Only the lines from the top of the data through the one with "Task: Open the chat" are to be written out, each exactly as it stands.

* * * * * * *

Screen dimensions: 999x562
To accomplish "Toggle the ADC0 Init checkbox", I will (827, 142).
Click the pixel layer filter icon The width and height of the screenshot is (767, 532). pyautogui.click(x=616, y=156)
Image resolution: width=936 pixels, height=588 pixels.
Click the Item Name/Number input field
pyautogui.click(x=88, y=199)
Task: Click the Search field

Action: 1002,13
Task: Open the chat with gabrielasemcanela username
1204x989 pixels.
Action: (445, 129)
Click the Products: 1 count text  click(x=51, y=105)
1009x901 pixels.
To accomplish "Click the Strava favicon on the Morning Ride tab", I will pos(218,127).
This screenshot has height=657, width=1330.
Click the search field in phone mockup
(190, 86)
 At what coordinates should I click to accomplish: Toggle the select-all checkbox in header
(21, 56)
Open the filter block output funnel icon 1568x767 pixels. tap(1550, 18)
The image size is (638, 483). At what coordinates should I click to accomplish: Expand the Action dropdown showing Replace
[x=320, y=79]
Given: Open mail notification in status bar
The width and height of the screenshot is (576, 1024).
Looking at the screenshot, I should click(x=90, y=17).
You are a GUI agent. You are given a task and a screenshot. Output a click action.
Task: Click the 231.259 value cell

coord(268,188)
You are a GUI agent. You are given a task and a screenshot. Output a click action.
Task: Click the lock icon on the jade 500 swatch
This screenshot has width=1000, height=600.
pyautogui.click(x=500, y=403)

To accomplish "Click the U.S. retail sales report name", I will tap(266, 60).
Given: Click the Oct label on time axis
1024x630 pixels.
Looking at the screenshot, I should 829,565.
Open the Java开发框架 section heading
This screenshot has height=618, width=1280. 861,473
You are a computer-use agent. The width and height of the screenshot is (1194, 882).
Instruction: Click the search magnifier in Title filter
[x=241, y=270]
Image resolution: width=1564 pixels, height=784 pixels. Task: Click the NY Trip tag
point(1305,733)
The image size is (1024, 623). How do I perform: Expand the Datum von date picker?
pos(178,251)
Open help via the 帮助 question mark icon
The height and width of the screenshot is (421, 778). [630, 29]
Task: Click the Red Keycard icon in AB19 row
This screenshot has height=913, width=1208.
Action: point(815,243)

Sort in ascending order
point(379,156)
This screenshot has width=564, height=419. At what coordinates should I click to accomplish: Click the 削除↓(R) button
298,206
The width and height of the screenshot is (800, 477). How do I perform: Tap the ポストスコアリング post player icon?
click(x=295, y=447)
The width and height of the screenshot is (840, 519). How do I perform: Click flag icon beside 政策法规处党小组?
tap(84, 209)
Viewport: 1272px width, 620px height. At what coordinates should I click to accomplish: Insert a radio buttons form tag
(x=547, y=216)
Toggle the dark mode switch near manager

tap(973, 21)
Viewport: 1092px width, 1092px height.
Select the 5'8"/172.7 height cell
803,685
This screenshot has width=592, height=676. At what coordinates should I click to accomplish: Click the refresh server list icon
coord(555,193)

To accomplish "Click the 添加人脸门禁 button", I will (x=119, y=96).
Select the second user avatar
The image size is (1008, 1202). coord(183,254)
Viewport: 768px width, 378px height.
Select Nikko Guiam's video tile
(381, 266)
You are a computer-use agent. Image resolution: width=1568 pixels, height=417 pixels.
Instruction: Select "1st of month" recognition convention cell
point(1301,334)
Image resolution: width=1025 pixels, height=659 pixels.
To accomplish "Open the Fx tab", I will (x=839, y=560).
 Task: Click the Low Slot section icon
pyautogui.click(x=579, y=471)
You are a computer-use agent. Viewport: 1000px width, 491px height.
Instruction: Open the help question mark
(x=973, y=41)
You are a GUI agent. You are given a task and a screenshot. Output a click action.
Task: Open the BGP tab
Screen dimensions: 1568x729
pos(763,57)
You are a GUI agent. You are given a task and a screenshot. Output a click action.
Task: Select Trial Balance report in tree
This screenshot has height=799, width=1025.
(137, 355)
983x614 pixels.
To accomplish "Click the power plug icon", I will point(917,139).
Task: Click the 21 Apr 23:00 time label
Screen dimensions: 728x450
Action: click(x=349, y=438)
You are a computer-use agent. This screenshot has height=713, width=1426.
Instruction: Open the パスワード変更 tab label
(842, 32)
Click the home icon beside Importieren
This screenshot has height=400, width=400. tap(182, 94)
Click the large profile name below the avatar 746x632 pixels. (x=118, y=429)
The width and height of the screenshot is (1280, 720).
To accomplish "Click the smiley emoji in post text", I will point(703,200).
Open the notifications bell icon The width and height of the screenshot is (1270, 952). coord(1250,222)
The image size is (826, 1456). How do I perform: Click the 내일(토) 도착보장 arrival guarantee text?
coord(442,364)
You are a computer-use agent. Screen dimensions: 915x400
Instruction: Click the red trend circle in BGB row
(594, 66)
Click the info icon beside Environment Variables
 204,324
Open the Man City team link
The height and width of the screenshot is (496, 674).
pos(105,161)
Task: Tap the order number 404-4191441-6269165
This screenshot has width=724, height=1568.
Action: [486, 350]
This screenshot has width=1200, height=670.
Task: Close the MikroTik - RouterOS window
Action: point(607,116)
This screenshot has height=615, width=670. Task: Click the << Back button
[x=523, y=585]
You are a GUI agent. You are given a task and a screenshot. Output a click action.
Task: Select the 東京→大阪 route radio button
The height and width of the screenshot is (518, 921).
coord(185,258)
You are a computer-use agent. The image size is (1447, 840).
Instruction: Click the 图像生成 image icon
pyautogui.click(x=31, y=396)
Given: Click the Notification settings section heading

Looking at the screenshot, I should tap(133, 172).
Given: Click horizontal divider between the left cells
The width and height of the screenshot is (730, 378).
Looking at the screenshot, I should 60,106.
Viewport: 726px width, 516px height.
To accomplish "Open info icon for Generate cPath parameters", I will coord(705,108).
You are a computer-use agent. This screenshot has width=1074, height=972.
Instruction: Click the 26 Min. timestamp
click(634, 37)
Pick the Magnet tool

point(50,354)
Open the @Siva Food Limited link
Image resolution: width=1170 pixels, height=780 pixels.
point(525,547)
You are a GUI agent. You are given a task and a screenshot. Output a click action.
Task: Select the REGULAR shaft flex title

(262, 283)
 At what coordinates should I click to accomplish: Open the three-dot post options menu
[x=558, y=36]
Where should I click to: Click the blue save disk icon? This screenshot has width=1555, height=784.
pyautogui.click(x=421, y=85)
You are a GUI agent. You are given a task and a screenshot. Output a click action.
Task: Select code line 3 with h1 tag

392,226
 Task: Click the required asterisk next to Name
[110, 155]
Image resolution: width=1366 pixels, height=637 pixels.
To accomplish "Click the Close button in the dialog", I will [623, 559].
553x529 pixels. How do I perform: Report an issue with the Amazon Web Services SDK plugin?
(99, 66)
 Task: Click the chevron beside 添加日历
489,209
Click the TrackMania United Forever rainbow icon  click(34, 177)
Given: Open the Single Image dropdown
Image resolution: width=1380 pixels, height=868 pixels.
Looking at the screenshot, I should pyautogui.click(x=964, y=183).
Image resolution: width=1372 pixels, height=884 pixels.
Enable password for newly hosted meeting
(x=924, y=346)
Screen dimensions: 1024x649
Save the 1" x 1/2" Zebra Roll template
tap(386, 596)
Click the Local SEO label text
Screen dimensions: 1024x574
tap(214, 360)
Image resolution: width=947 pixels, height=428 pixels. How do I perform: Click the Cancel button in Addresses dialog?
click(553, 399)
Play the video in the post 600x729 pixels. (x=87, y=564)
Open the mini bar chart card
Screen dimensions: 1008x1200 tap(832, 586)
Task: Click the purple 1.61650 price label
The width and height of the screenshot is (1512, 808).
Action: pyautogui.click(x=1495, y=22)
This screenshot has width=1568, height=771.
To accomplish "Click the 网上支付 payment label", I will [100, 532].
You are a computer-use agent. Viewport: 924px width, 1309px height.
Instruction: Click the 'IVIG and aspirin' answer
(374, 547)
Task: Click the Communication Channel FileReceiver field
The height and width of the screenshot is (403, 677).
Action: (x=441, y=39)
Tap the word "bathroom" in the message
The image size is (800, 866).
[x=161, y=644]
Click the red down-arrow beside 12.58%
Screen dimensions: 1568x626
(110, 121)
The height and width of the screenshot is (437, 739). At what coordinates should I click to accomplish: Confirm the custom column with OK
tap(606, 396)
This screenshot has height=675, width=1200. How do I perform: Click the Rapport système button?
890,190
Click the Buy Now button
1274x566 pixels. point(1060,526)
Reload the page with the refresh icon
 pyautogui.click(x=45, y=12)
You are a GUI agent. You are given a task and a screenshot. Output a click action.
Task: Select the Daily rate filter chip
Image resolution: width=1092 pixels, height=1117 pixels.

* * * * * * *

→ Solution to this exercise:
Screen dimensions: 999x562
To accomplish "Toggle the ADC0 Init checkbox", I will (827, 142).
Click the pixel layer filter icon The width and height of the screenshot is (767, 532). pyautogui.click(x=616, y=156)
Image resolution: width=936 pixels, height=588 pixels.
Click the Item Name/Number input field
pyautogui.click(x=88, y=199)
Task: Click the Search field

Action: 1002,13
Task: Open the chat with gabrielasemcanela username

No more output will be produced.